I'm trying to fit a precomputed kernel matrix when using http://scikit-learn.org/stable/modules/generated/sklearn.neighbors.KNeighborsClassifier.html, it is apparently possible since the metric 'precomputed' exists. I allows you to pass a n_samples*n_samples kernel matrix to fit method.
When using it, here's what I get :
ValueError: Metric 'precomputed' not valid for algorithm 'auto'
I don't understand how using algorithm 'auto' to find nearest neighbours is not compatible with the fact that I'm using a precomputed kernel matrix.
EDIT :
Unfortunately my question didn't get any attention. I've looked into the source code more deeply and it seems that there is a bug since when you pass metric=precomputed
, since the code should allow you to choose algorithm=auto
. Instead of that, when running, the code bumps into the valueError I mentioned, and I don't think the author wanted his code to behave that way. I have no idea how to change the source code to behave properly.

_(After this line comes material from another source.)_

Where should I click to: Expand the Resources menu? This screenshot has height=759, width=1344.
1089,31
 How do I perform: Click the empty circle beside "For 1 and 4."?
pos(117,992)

Also I want to add to the question that on a more theoritical point of view, it is completely justified to be able to use a kernel matrix (aka gram matrix) to use fit method of kNN. You can derive the distance matrix from the gram matrix and then when you want to predict a new data you just have to find the k nearest neighbors and label the new data with the most present label in the k nearest neighbors.
I really think this question should get an answer. It is properly asked, I want something really precise and I know that someone with a deeper understanding of Python and scikit learn library should be able to answer it. Maybe I'm missing something obvious but I also think it should help anyone trying to use kNN with a precomputed kernel matrix (which is not an isolated case).